3. Livingston incident, Scotland, 1979 In a ‘close encounter’ at Livingston, Scotland, on 9 November 1979, forestry worker Bob Taylor saw a huge, dome-shaped, semi-transparent object sitting in a clearing in Dechmont Woods. He was then approached by two objects like wartime mines that emerged from the larger object; he lost consciousness and suffered some physical after-effects. Traces were found on the ground and a police investigation was launched. Taylor was an impressive witness who never changed his story. Attempts to find a rational explanation have been unconvincing and the incident remains unexplained to this day. Bob Taylor died in March 2007, aged 88.
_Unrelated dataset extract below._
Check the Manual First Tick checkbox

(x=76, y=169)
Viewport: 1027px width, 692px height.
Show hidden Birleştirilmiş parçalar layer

4. Operation Mainbrace sightings, September and October 1952. These include both the sighting made by Shackleton aircrew at RAF Topcliffe and the sighting by Flt Lt Michael Swiney and Lt Cdr David Crofts from their Meteor jet of “three saucer-shaped objects” high above the West Country. This report was apparently confirmed by ground radar – see my Case Files here for further details. According to Project Blue Book head Captain Ed Ruppelt it was these sightings that ’caused the RAF to officially recognise the UFO’ (The Report on Unidentified Flying Objects, 1956).

5. Rendlesham Forest Many aspects of this ‘classic’ case have been adequately explained by the work of astronomer Ian Ridpath and others. But the sighting of ‘unexplained lights’ outside the gate of RAF Woodbridge, Suffolk, in December 1980, retains enigmatic elements despite the contradictory nature of the witness narratives. In 2010 the base commander Col Ted Conrad went on record to debunk some of the wilder stories and rumours spread by his men as invented ’embellishments to the story during 1981 and subsequent years’. But even he had to admit: ‘…in the final analysis the Rendlesham Forest lights remain unexplained [but] I think they are explainable.’ Read my paper New Light on Rendlesham for a sceptical interpretation of this UFO legend.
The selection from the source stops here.